Opinion Extraction and Classification Based on Semantic Similarities
Elkhlifi, Aymen (Paris-Sorbonne University) | Bouchlaghem, Rihab (LARODEC, ISG de Tunis) | Faiz, Rim
This paper presents an automatic extraction and classification approach of opinions in texts. Therefore, we propose a similarity measurement calculating semantically similarities between a word and predefined subgroups of seed words. We have evaluated our approach on the semantic evaluation company “SemEval 2007” corpus, and we obtained promising results: the best value of Precision, 62%; and F1, 61%; as an improvement of 20 % compared to the participant systems.
Evaluating Conversational Characters Created through Question Generation
Chen, Grace (California State University Long Beach) | Tosch, Emma (Brandeis University) | Artstein, Ron (USC Institute for Creative Technologies) | Leuski, Anton ( USC Institute for Creative Technologies ) | Traum, David ( USC Institute for Creative Technologies )

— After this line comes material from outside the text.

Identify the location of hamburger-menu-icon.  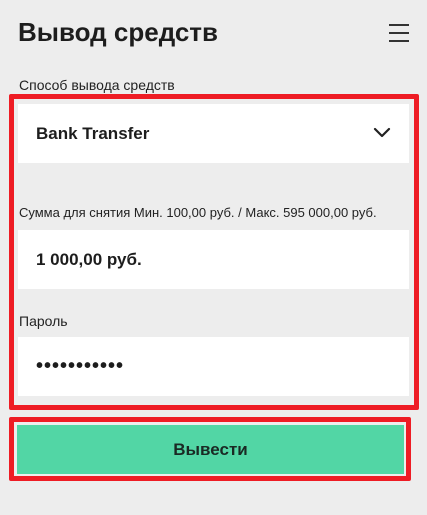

Question generation tools can be used to extract a question-answer database from text articles. We investigate how suitable this technique is for giving domain-specific knowledge to conversational characters. We tested these characters by collecting questions and answers from naive participants, running the questions through the character, and comparing the system responses to the participant answers. Characters gave a full or partial answer to 53% of the user questions which had an answer available in the source text, and 43% of all questions asked. Performance was better for questions asked after the user had read the source text, and also varied by question type: the best results were answers to who questions, while answers to yes/no questions were among the poorer performers. The results show that question generation is a promising method for creating a question answering conversational character from an existing text.